Items from a dataset:
|---|

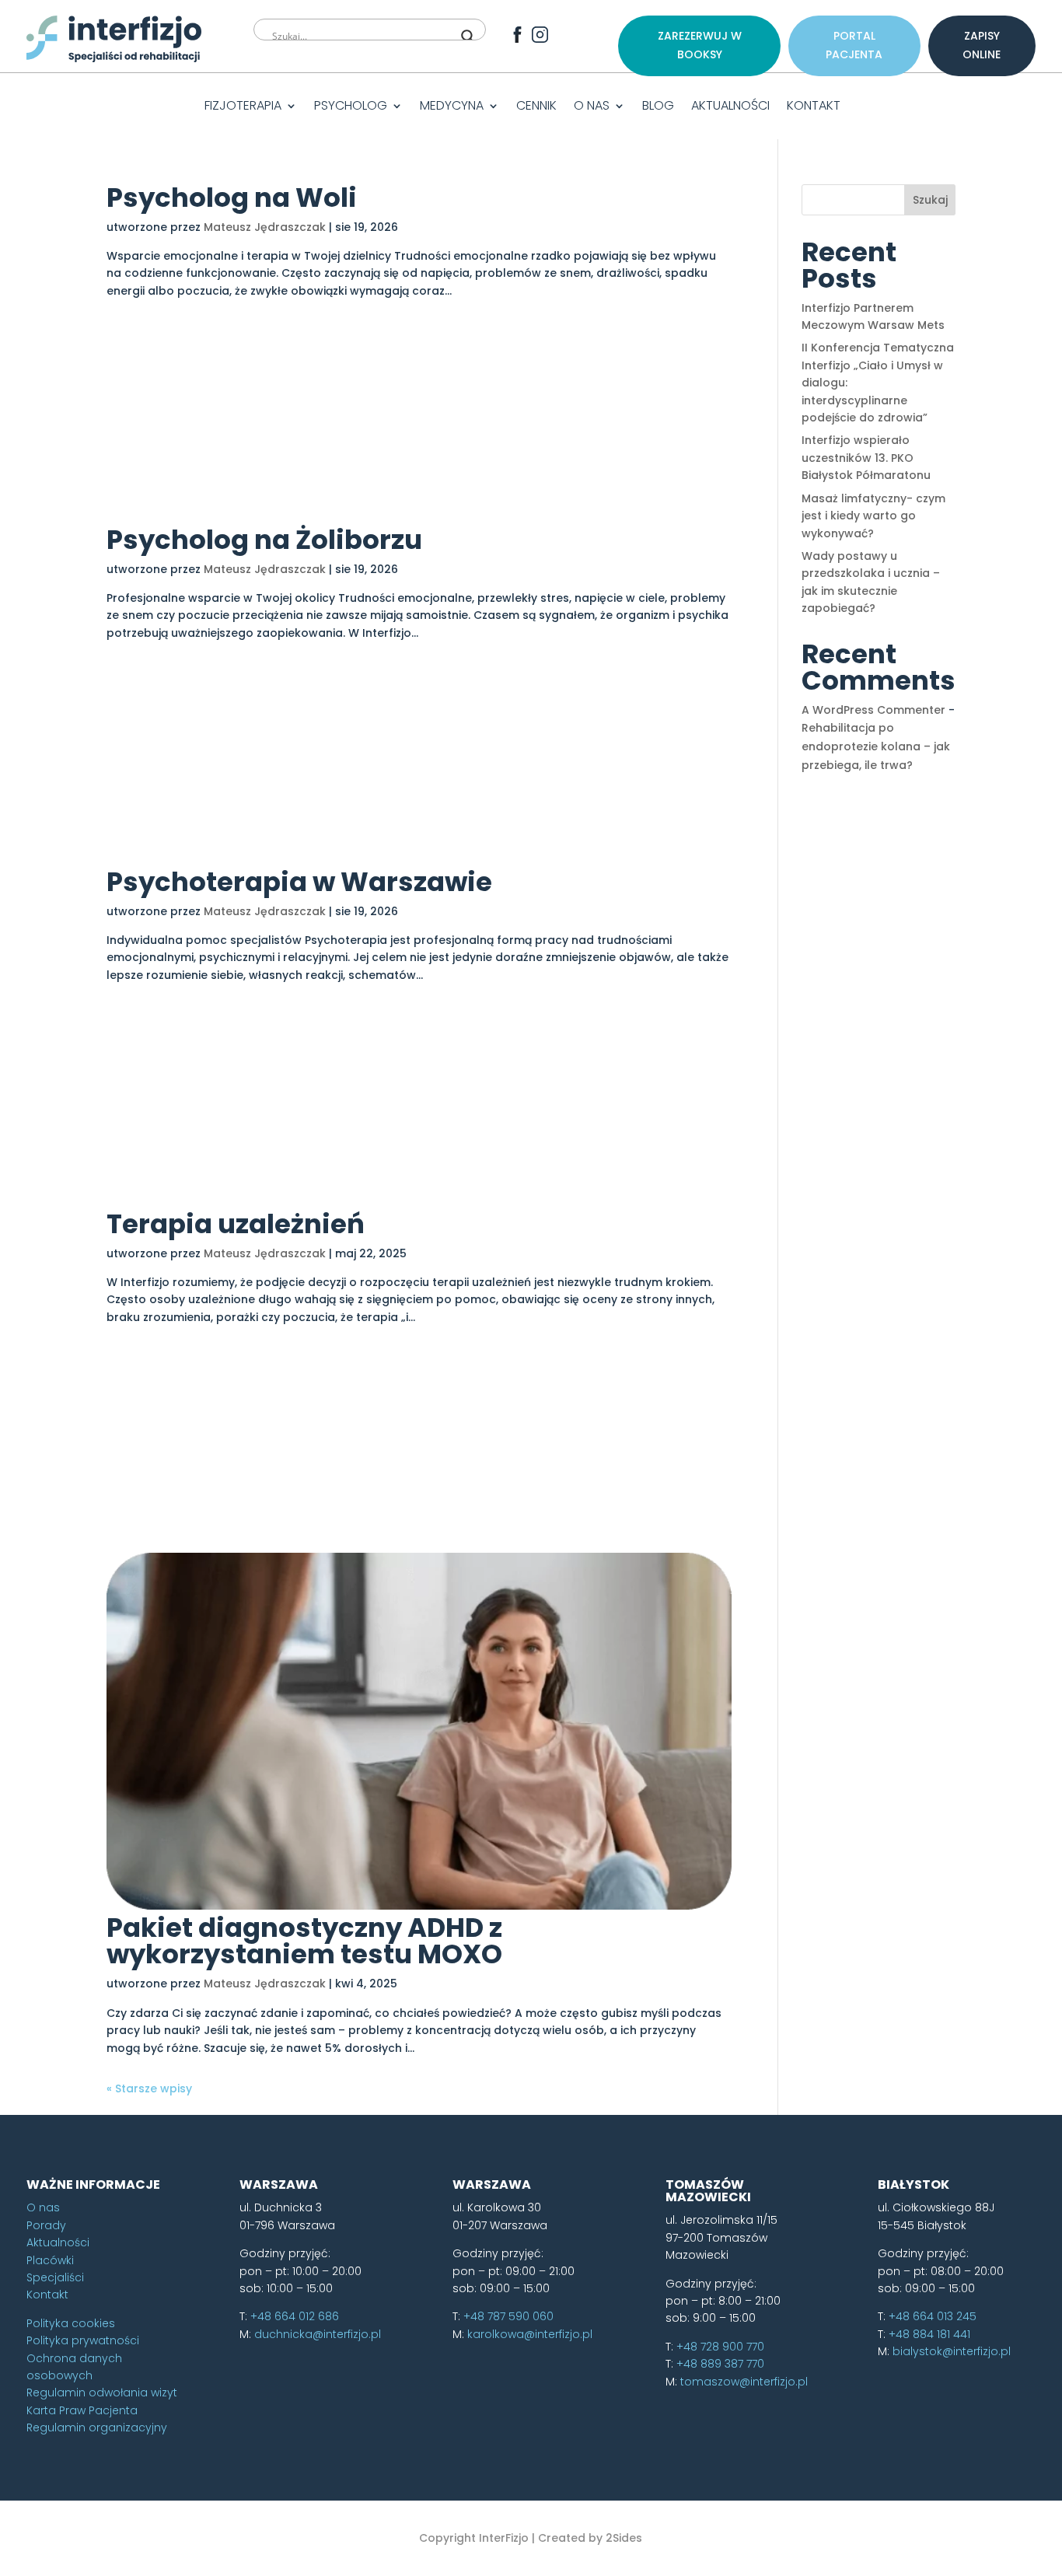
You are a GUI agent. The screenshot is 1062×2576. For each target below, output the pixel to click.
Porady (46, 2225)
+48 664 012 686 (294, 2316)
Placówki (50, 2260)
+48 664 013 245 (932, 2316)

|---|

* _Problem_:
Without the pictures, extract every entry verbatim.

* _Answer_:
You are a GUI agent. The screenshot is 1062×2576. For each target below, output the pixel to click.
Porady (46, 2225)
+48 664 012 686 (294, 2316)
Placówki (50, 2260)
+48 664 013 245 (932, 2316)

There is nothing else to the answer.